Yesterday the ADP employment report surprised sharply to the upside when it reported a December employment gain of 297,000 jobs, versus an estimate of 100,000. That was certainly good news, and it may just be confirming some of the positive trends that we’ve seen lately in such things as unemployment insurance claims, the Conference Board’s Employment Trends index, and average hours in the workweek.
As always happens, the bulls have trumpeted this news, and the bears pick away at the details of the report. Tomorrow will bring the over-hyped monthly payroll report, and market watchers will focus on the unemployment rate, and total nonfarm payroll jobs created. The consensus is currently for a job gain of 150,000, with 175,000 anticipated out of the private sector (meaning losses from the government sector).

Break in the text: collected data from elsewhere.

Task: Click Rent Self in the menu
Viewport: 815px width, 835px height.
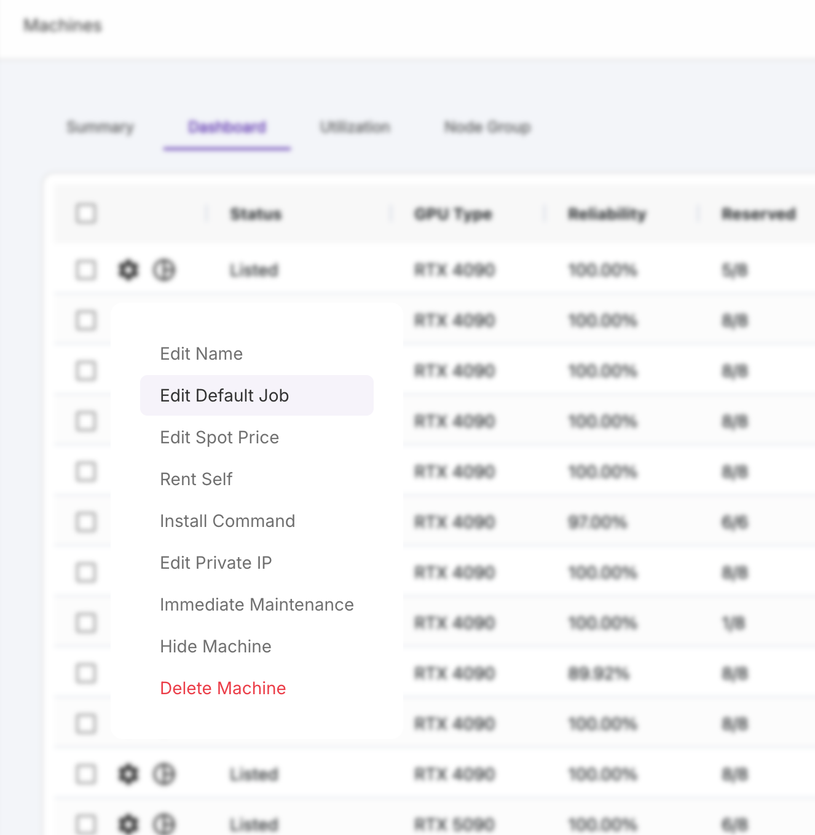Action: coord(196,479)
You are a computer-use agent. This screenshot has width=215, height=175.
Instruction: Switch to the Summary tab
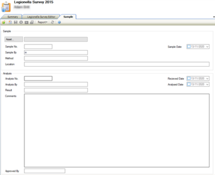[x=12, y=17]
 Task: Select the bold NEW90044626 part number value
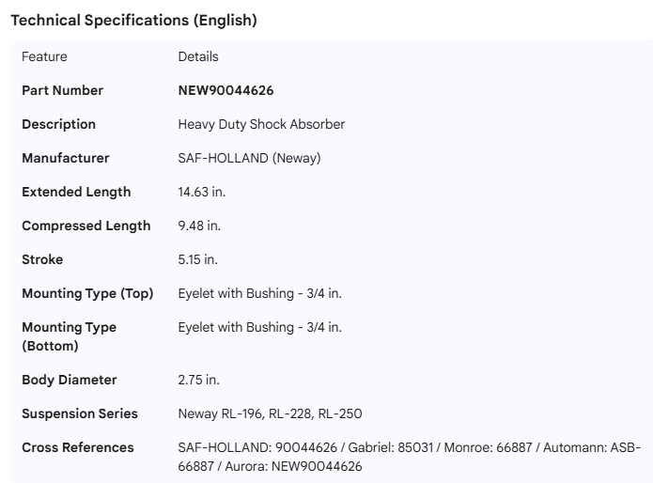click(x=225, y=90)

Anywhere around the consensus would be encouraging from a cyclical perspective, and it wouldn’t be surprising to see a decent number that coincides with the pickup in the aforementioned trends we’ve been watching. But there is no use in guessing what the actual number will be since the median difference between estimated and actual is close to 100,000, and any miss within around 100,000 is statistically insignificant anyhow.
What I really wonder about is whether a good number will matter much in the short term. We’ve been monitoring elevating levels of complacency among stock investors lately and worrying that the market might be due for a countertrend correction. Watching the market’s reaction to tomorrow’s payroll report will be as interesting as the number itself. I’m watching to see if a good report is met with selling, which might be an indication that a short term top is in. A bad number followed by buying might be equally interesting and imply that right now even bad news can’t keep this market down, so maybe stretched is about to become ultra-stretched. Tune in tomorrow, it should be an interesting show.